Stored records
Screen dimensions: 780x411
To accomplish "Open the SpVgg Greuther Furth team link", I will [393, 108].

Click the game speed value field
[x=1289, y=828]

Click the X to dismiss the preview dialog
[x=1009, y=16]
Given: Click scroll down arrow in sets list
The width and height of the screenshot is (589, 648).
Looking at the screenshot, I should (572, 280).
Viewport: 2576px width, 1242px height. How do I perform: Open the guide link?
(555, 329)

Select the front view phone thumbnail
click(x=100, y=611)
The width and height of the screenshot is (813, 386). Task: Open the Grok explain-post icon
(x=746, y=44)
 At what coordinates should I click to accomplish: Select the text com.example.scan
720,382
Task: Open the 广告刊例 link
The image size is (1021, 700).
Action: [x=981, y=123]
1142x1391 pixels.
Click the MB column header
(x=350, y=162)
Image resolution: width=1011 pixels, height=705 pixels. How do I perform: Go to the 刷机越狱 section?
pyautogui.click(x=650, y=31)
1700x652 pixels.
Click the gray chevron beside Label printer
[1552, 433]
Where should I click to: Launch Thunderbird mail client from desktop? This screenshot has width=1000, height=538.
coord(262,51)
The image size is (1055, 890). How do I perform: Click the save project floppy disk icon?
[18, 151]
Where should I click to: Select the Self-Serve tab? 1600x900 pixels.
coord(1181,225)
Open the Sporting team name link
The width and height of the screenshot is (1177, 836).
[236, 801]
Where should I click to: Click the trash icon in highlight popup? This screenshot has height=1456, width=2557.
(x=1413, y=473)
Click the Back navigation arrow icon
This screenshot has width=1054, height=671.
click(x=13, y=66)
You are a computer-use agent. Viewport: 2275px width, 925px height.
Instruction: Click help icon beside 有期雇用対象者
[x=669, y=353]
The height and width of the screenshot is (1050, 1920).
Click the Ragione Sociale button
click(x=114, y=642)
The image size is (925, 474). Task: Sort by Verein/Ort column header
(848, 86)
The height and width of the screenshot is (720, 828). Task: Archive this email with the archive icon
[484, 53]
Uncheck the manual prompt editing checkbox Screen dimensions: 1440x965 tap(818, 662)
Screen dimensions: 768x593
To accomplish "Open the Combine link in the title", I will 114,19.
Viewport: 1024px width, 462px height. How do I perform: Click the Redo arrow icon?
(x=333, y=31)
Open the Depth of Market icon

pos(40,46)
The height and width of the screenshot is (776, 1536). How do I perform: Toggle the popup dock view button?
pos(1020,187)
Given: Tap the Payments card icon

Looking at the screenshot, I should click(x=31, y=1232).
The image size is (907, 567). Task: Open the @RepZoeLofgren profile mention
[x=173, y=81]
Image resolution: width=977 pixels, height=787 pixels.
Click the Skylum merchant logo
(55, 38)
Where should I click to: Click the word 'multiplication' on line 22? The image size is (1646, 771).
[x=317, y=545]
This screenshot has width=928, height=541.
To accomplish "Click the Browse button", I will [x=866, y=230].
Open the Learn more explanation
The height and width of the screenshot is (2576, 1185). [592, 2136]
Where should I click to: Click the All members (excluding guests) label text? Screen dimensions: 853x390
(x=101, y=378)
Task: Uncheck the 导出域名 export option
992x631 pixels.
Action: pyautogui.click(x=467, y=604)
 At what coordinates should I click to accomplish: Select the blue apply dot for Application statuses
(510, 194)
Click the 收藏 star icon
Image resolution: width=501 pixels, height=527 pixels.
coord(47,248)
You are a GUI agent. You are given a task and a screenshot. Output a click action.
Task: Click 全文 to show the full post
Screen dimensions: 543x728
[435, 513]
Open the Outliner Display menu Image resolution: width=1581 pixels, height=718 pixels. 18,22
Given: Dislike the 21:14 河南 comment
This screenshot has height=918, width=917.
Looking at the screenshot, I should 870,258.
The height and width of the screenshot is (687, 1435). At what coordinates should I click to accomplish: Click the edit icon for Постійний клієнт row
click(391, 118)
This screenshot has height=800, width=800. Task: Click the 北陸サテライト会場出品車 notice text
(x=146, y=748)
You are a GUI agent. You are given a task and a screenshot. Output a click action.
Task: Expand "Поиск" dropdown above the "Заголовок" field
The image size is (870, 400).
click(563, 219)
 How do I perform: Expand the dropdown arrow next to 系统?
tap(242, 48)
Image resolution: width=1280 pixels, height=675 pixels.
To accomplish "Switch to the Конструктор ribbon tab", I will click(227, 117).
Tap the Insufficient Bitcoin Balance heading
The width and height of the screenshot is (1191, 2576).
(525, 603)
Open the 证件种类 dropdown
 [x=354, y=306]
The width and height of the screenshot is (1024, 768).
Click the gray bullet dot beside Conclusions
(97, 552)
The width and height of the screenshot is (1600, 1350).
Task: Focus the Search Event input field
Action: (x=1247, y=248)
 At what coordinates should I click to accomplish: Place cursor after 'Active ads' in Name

EXERCISE INSTRUCTIONS:
All lines from the one containing "The width and height of the screenshot is (1024, 768)." to the last line above should be reproduced exactly, and no other lines should be given.

OUTPUT FOR THIS TASK:
The width and height of the screenshot is (1024, 768).
Click the gray bullet dot beside Conclusions
(97, 552)
The width and height of the screenshot is (1600, 1350).
Task: Focus the Search Event input field
Action: (x=1247, y=248)
 At what coordinates should I click to accomplish: Place cursor after 'Active ads' in Name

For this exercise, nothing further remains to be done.